Pero qué hermosa era cuando se le acercaba sin aliento. Le sonreía, y sus ojos le pedían perdón. Con algo de malicia, pero también con cariño.
Sin embargo, él no estaba de humor para ceder a las sensiblerías.
—¡Menos mal que te dignas aparecer por aquí! Acabo de enterarme de vuestros tejemanejes.
Ella se detuvo asustada. Lo miró con sus ojos oscuros muy abiertos. Esos ojos que tanto amaba. Que tan bien mentían.
—¿Qué dices? ¿Qué tejemanejes?
—Lo sabes perfectamente. Pero te juro que impediré que se celebre la exposición. Habría que quemar esos horribles cuadros y no mostrarlos al público.

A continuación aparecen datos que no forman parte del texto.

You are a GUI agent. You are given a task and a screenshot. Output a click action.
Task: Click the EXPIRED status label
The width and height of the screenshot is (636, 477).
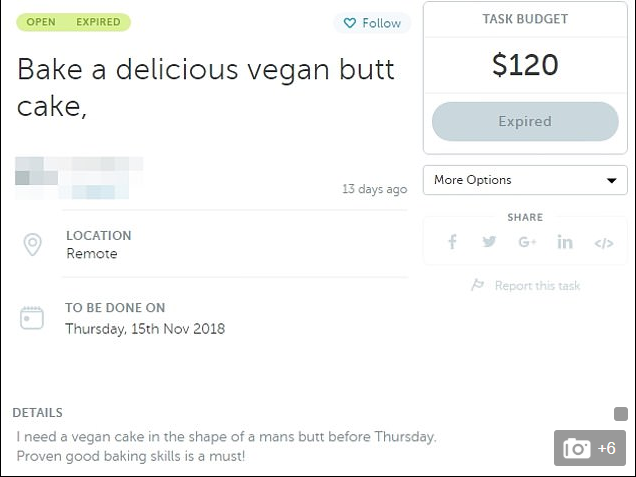coord(98,22)
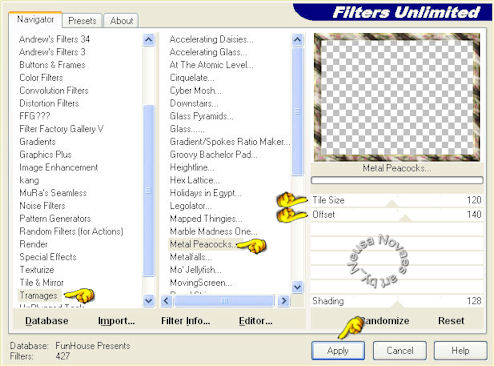Click the filter list scroll-left arrow
The width and height of the screenshot is (494, 366).
click(x=166, y=301)
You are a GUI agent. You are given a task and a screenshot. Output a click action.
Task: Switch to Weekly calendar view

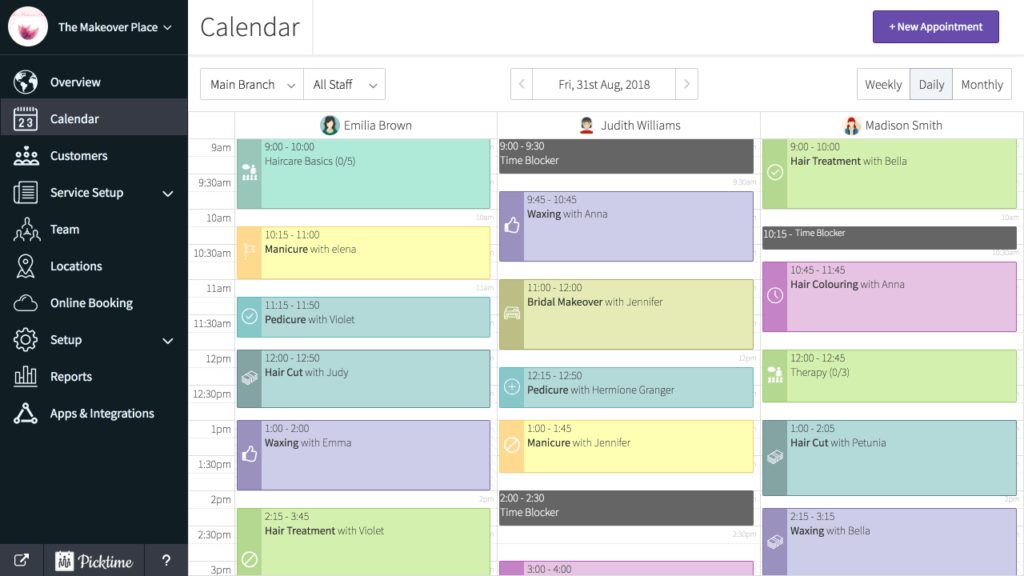[883, 84]
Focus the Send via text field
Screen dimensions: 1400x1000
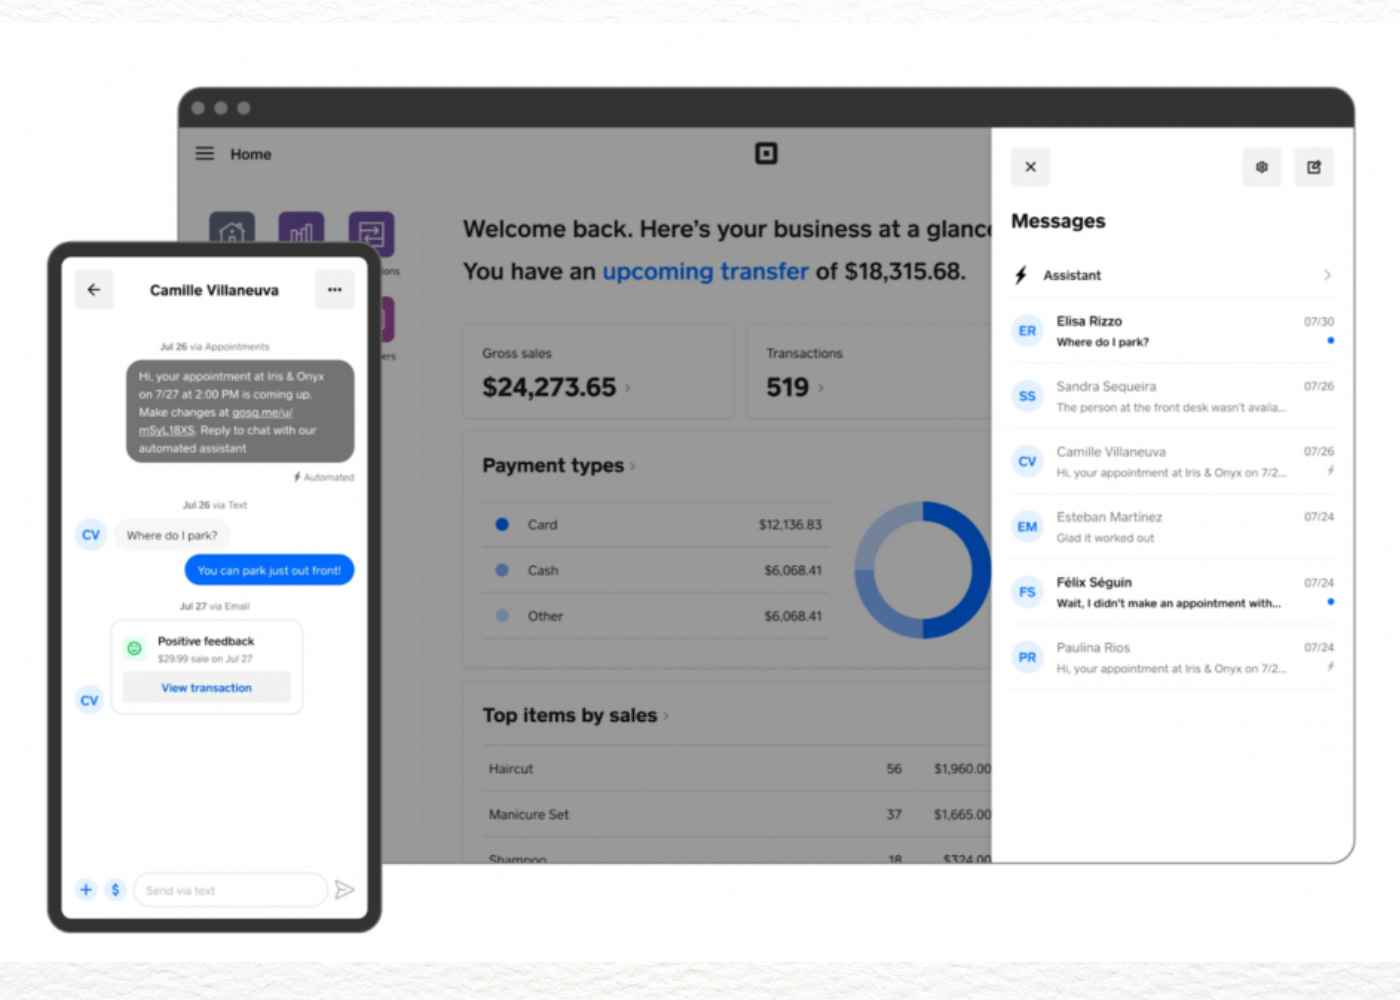tap(230, 890)
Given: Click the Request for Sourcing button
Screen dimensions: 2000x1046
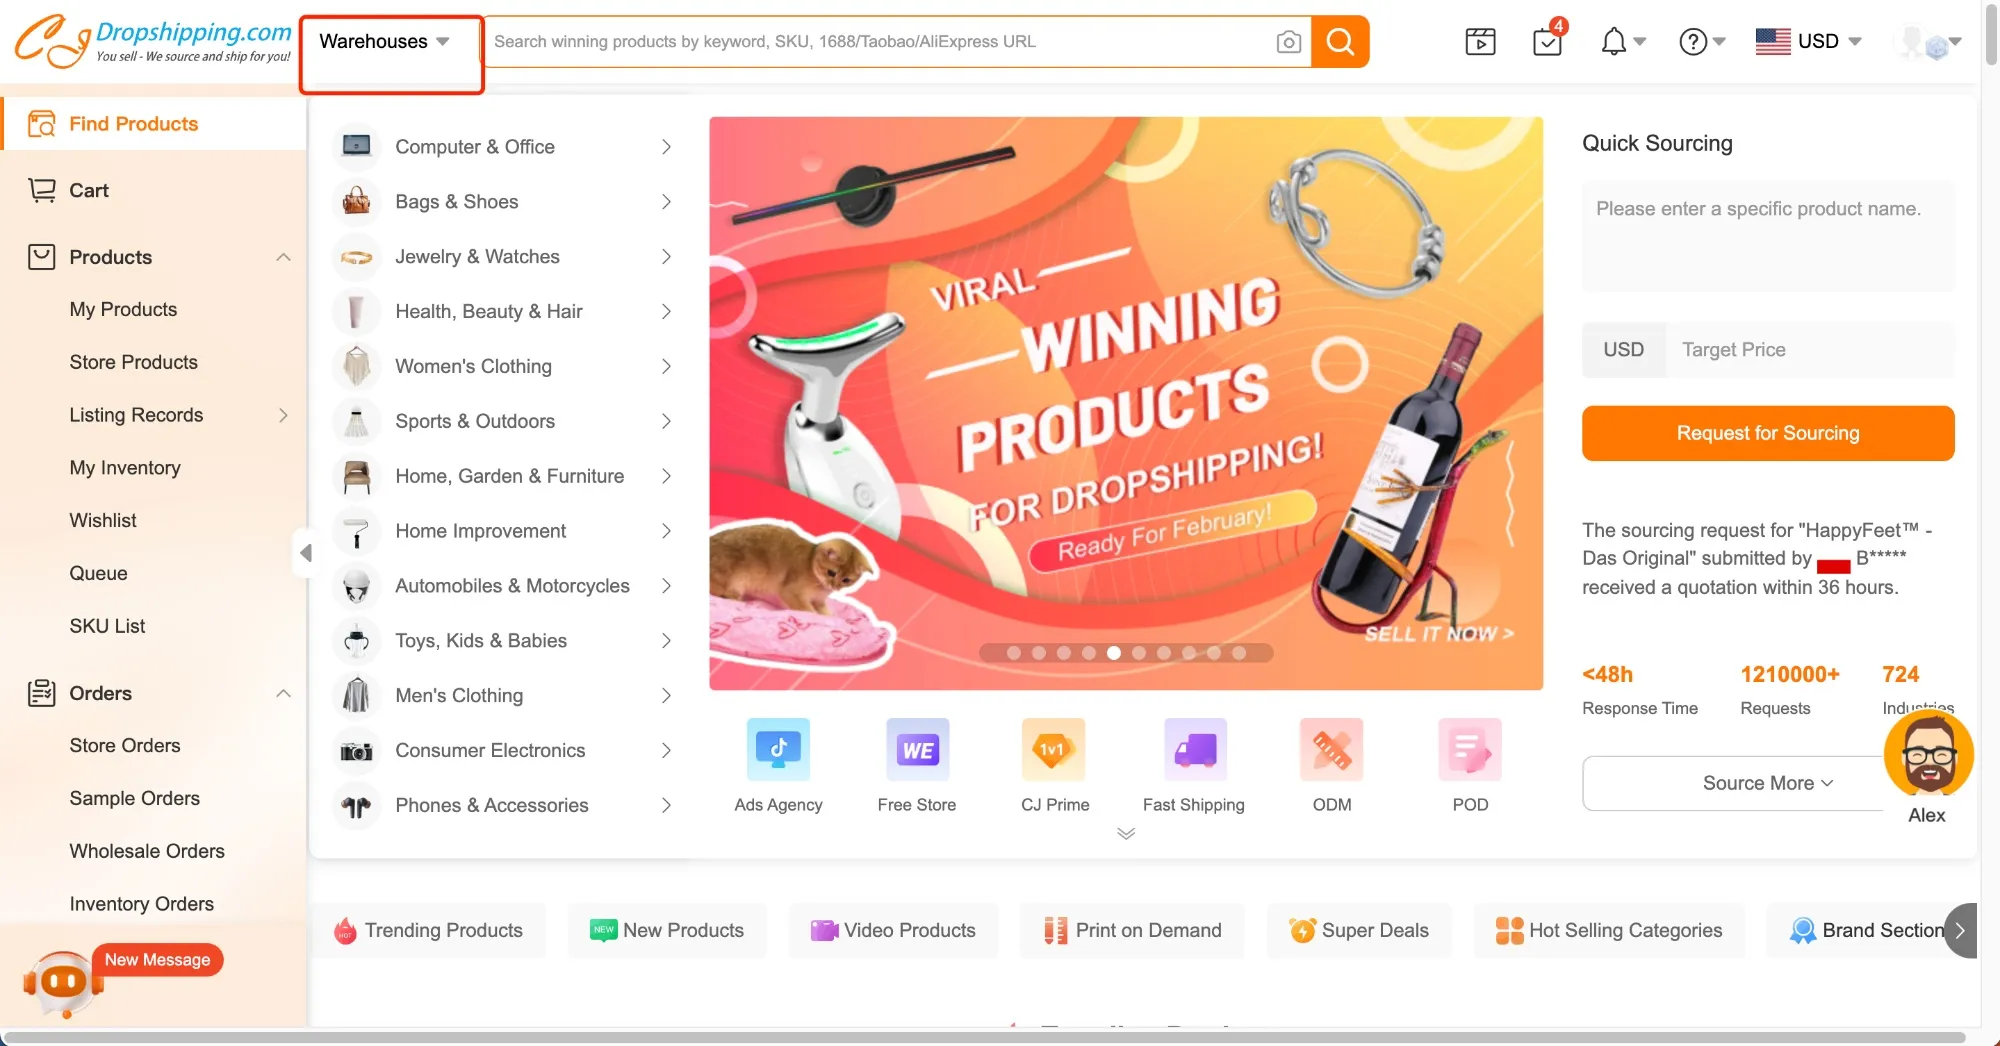Looking at the screenshot, I should tap(1767, 433).
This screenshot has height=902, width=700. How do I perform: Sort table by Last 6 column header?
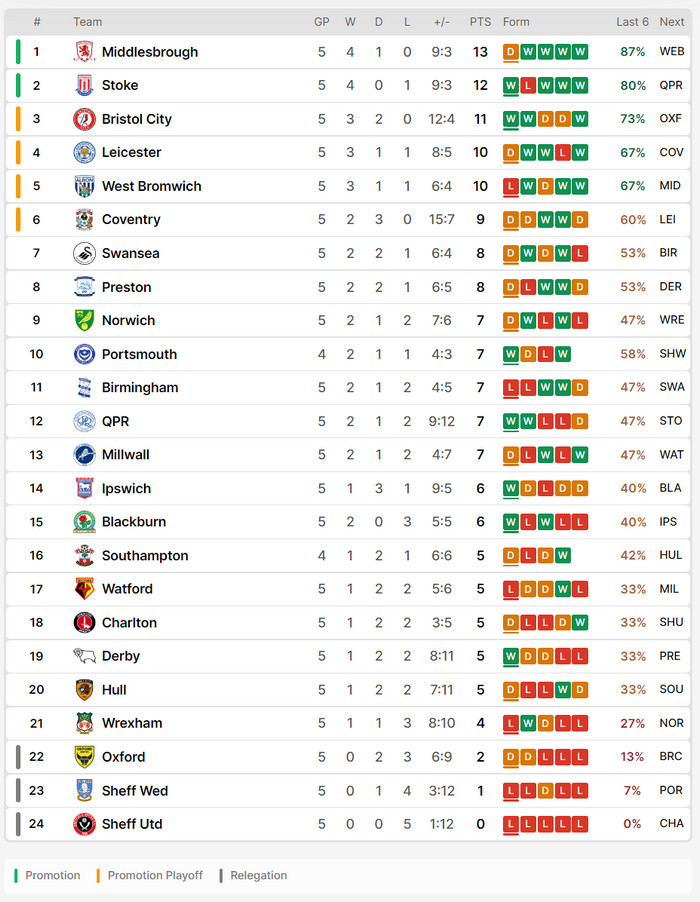coord(632,22)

Vio cómo se le congelaba el gesto. Lo miraba como si no pudiera creer que fuera él quien había pronunciado esas palabras. Se avergonzó de sí mismo, pero un diablillo malvado le obligó a lanzar otro dardo.
—Puedes decirle a tu amante y caballero de las flores que nunca más lo recibiré en mi casa. El resto lo arreglaré con él en persona.
La rabia que lo había dominado hasta entonces se desvaneció. De pronto fue consciente de que había dicho cosas que jamás podría reparar. Pasó junto a ella en dirección a la puerta y no se atrevió a mirarla a la cara; se caló la gorra y bajó los escalones.